◆ PROBLEM DESCRIPTION ◆
Return, word for word, the passage of the article on fuzzy math curricula starting with "But Clinton's Education" and going on through "their ancestral culture.".

It took parents 17 years to overturn the tragic 1989 curriculum mistake made by so-called education experts who demanded that schools abandon traditional mathematics in favor of unproven approaches. The National Council of Teachers of Mathematics finally reversed course on Sept. 12 and admitted that elementary schools really should teach arithmetic, after all.Several points need to be made here.
The new report called "Curriculum Focal Points for Pre-kindergarten Through Grade 8 Mathematics" is a back-to-basics victory that rejects the type of math curricula that parents had derided as "fuzzy math" or "rain forest math." Experts preferred such hoity-toity titles as "New New Math," "Connected Math," "Chicago Math," "Core-Plus Math," "Whole Math," "Interactive Math" or "Integrated Math."
Whatever the title, these curricula imbedded the notion that estimates are acceptable in lieu of accurate answers to math problems so long as students feel good about what they are doing and can think up a reason for doing it. Fuzzy curricula were big on discussion, coloring, playing games, and early use of calculators.
The 1989 report, which gives the word "standards" a bad name, flatly opposed drilling students in basic math facts, taught that memorization of math facts was bad, and failed to systematically build from one math concept to another. Children were encouraged to "discover" math on their own, construct their own math language, and flounder with their own approaches to solving problems.
This silliness is based on the false notion that children can develop a deeper understanding of mathematics when they invent their own methods for performing basic calculations.
Despite widespread parental opposition, in October 1999 Bill Clinton's Department of Education officially endorsed 10 new math courses, based on the 1989 "standards," for grades K-12, calling them "exemplary" or "promising." Local school districts were urged to adopt one of them, and were baited with federal money inducements.
One department-approved "exemplary" course, "MathLand," directed children to meet in small groups and invent their own ways to add, subtract, multiply and divide. It's too bad the kids weren't told that wiser adults have already discovered how to do all those basic computations rapidly and accurately.
It wasn't only parents who quickly sized up fuzzy math curricula as subtracting rather than adding to the skills of schoolchildren. On Nov. 18, 1999, more than 200 prestigious mathematicians and scholars, including four Nobel laureates and two winners of the Fields Medal, the highest math honor, published a full-page ad in the Washington Post criticizing the "exemplary" curricula.
But Clinton's Education Secretary Richard Riley refused to back away from the department's endorsements and the 1989 "standards" adopted by the National Council of Teachers of Mathematics.
With such vague parameters for courses in math, trendy instructors began advancing their political agenda by injecting ethnic studies into math textbooks. Some taught what Diane Ravitch calls "ethnomathematics," the far out notion that traditional math is too Western and therefore students should be taught in ways that relate to their ancestral culture.
The diversion of math into the teaching of political correctness was illustrated by the "anti-racist multicultural math" curriculum adopted by Newton, Mass. It's no wonder that test scores dropped after this "math" curriculum's top priority became "Respect for Human Differences."

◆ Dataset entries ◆

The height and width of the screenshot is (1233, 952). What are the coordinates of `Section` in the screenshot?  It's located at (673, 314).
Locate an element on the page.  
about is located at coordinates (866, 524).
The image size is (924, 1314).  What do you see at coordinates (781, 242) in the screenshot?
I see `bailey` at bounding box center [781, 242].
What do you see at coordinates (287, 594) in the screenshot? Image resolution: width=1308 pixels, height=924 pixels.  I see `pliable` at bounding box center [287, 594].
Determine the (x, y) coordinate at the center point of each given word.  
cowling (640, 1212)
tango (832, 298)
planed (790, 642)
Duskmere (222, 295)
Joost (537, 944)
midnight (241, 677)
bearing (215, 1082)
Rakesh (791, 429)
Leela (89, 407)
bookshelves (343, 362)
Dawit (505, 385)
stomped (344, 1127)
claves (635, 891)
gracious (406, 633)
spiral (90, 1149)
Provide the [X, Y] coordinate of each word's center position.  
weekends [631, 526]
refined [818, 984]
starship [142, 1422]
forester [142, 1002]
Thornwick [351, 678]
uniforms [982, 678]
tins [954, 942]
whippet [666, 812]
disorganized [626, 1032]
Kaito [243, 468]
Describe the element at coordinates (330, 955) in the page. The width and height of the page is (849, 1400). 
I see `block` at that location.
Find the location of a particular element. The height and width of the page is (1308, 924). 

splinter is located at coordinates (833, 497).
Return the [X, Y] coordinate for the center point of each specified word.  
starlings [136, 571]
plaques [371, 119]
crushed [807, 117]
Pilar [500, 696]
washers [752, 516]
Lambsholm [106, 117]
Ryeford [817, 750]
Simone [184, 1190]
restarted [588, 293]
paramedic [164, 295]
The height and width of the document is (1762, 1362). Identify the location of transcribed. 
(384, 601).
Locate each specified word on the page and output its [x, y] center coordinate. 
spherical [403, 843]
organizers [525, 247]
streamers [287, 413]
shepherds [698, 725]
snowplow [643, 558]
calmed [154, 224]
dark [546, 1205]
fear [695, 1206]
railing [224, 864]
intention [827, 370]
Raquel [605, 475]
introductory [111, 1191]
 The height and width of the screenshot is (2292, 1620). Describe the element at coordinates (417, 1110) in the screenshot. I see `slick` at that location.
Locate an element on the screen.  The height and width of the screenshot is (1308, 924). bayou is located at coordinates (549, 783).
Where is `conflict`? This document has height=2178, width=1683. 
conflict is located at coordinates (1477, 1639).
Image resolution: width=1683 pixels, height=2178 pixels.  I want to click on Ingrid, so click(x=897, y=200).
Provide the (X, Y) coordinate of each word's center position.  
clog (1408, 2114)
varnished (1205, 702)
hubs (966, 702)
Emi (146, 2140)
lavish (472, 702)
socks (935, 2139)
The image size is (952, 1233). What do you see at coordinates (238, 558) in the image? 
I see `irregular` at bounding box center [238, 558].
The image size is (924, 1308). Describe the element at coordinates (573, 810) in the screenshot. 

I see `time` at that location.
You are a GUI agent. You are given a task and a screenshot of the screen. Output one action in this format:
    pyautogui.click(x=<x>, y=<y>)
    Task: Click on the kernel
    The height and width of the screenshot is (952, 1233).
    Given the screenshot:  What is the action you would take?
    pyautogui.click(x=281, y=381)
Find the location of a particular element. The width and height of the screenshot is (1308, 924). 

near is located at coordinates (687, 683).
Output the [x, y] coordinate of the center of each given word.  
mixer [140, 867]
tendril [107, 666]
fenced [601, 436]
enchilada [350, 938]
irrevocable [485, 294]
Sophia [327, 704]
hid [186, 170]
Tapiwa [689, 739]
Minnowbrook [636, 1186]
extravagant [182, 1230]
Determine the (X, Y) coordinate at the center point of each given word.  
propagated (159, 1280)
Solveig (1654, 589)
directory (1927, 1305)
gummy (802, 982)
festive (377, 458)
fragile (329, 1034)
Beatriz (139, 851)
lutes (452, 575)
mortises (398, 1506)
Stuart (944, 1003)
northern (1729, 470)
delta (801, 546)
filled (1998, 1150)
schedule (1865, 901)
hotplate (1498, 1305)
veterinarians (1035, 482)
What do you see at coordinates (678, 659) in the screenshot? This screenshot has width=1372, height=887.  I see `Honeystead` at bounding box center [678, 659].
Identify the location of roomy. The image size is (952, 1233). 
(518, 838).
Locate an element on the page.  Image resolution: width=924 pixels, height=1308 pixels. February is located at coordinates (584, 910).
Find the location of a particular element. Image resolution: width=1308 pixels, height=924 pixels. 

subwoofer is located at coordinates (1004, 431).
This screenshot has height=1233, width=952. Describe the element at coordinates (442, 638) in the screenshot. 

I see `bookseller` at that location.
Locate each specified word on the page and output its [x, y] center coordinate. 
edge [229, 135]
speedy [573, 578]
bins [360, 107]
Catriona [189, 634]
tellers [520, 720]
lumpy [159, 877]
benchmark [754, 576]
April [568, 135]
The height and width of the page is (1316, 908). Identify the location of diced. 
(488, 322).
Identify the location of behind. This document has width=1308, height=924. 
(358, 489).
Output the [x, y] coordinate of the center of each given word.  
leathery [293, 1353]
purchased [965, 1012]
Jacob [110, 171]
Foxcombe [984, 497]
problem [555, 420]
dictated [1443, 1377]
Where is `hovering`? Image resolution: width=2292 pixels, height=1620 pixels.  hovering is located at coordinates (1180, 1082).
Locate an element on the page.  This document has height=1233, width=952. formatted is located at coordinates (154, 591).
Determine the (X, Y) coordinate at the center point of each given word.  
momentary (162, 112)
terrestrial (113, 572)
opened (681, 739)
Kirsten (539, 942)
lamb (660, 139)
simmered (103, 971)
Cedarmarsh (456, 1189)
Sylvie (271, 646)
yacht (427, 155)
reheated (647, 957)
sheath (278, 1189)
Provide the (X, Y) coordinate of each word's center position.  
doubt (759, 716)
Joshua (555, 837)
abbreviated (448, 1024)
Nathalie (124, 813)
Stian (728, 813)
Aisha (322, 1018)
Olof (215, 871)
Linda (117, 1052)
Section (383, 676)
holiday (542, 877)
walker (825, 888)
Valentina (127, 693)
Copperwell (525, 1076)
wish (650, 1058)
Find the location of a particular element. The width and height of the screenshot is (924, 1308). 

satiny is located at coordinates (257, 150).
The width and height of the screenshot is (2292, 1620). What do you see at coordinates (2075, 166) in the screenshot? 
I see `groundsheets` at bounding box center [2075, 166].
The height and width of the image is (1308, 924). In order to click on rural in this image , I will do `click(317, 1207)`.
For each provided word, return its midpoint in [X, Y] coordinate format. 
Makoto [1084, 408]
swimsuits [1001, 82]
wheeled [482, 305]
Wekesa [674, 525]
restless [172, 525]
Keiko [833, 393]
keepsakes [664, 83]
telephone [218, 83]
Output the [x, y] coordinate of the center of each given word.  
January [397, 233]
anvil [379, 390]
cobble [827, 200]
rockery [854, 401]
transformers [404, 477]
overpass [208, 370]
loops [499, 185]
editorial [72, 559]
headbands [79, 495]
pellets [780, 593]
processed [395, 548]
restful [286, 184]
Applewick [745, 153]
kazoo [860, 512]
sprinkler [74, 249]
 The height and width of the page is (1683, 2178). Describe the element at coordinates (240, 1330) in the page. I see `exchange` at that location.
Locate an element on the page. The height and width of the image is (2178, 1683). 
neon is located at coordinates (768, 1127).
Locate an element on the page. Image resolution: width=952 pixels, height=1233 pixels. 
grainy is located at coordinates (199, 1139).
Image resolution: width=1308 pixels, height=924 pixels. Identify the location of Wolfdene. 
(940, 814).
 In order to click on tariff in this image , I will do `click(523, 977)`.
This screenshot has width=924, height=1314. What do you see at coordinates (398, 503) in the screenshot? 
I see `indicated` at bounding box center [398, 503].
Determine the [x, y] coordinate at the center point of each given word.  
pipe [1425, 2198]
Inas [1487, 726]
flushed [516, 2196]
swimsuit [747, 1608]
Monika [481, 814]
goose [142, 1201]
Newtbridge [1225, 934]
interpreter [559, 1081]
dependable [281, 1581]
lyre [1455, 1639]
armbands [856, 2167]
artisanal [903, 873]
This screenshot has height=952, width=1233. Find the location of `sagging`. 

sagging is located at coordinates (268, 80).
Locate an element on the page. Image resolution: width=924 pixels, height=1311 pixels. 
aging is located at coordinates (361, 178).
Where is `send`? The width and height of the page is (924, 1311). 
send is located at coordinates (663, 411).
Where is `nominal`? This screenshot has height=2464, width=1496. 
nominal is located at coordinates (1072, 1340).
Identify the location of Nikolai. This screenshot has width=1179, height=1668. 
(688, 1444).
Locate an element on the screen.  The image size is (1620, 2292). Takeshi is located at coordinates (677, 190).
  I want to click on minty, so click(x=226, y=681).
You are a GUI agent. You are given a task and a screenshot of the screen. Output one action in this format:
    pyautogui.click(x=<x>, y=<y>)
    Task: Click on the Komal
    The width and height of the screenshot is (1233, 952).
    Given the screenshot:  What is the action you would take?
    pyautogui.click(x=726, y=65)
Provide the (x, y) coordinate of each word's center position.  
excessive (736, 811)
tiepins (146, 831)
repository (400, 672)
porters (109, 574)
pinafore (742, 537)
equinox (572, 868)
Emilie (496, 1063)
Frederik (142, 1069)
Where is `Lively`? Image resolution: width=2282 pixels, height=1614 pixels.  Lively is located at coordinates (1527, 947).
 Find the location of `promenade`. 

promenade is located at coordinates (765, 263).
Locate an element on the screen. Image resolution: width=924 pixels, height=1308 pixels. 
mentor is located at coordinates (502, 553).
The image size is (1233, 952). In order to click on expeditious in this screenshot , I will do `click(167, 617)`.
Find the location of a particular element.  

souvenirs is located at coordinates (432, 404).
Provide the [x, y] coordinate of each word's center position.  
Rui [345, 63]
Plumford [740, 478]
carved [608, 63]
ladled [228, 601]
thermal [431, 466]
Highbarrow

◆ YOUR RESPONSE ◆
But Clinton's Education Secretary Richard Riley refused to back away from the department's endorsements and the 1989 "standards" adopted by the National Council of Teachers of Mathematics.
With such vague parameters for courses in math, trendy instructors began advancing their political agenda by injecting ethnic studies into math textbooks. Some taught what Diane Ravitch calls "ethnomathematics," the far out notion that traditional math is too Western and therefore students should be taught in ways that relate to their ancestral culture.